Assignment:
Copying each record below exactly is the whole task.

Top of Records supplied

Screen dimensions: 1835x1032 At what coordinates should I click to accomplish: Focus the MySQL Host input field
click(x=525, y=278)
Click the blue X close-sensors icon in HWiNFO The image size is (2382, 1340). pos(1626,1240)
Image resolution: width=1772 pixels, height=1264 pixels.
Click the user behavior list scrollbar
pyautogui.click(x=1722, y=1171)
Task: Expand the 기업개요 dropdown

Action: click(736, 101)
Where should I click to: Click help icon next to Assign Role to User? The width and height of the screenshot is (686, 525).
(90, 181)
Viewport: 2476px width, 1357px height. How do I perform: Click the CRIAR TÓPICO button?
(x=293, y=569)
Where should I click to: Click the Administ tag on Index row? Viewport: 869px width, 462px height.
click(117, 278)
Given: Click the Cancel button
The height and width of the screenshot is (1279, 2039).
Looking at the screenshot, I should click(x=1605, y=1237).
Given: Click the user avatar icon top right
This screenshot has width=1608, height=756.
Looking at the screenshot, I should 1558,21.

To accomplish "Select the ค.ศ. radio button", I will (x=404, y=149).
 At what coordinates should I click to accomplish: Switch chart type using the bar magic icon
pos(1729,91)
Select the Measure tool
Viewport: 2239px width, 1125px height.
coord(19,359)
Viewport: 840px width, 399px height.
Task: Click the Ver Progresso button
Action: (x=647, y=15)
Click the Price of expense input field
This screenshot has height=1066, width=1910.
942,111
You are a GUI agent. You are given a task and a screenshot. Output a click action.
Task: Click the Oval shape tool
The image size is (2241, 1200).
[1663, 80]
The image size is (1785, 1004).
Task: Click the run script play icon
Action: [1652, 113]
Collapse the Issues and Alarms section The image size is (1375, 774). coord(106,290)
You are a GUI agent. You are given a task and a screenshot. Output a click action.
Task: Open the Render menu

Bottom of Records supplied

Answer space:
Screen dimensions: 1835x1032 At what coordinates should I click to accomplish: Focus the MySQL Host input field
click(x=525, y=278)
Click the blue X close-sensors icon in HWiNFO The image size is (2382, 1340). pos(1626,1240)
Image resolution: width=1772 pixels, height=1264 pixels.
Click the user behavior list scrollbar
pyautogui.click(x=1722, y=1171)
Task: Expand the 기업개요 dropdown

Action: click(736, 101)
Where should I click to: Click help icon next to Assign Role to User? The width and height of the screenshot is (686, 525).
(90, 181)
Viewport: 2476px width, 1357px height. How do I perform: Click the CRIAR TÓPICO button?
(x=293, y=569)
Where should I click to: Click the Administ tag on Index row? Viewport: 869px width, 462px height.
click(117, 278)
Given: Click the Cancel button
The height and width of the screenshot is (1279, 2039).
Looking at the screenshot, I should click(x=1605, y=1237).
Given: Click the user avatar icon top right
This screenshot has width=1608, height=756.
Looking at the screenshot, I should 1558,21.

To accomplish "Select the ค.ศ. radio button", I will (x=404, y=149).
 At what coordinates should I click to accomplish: Switch chart type using the bar magic icon
pos(1729,91)
Select the Measure tool
Viewport: 2239px width, 1125px height.
coord(19,359)
Viewport: 840px width, 399px height.
Task: Click the Ver Progresso button
Action: (x=647, y=15)
Click the Price of expense input field
This screenshot has height=1066, width=1910.
942,111
You are a GUI agent. You are given a task and a screenshot. Output a click action.
Task: Click the Oval shape tool
The image size is (2241, 1200).
[1663, 80]
The image size is (1785, 1004).
Task: Click the run script play icon
Action: [1652, 113]
Collapse the Issues and Alarms section The image size is (1375, 774). coord(106,290)
You are a GUI agent. You are given a task and a screenshot. Output a click action.
Task: Open the Render menu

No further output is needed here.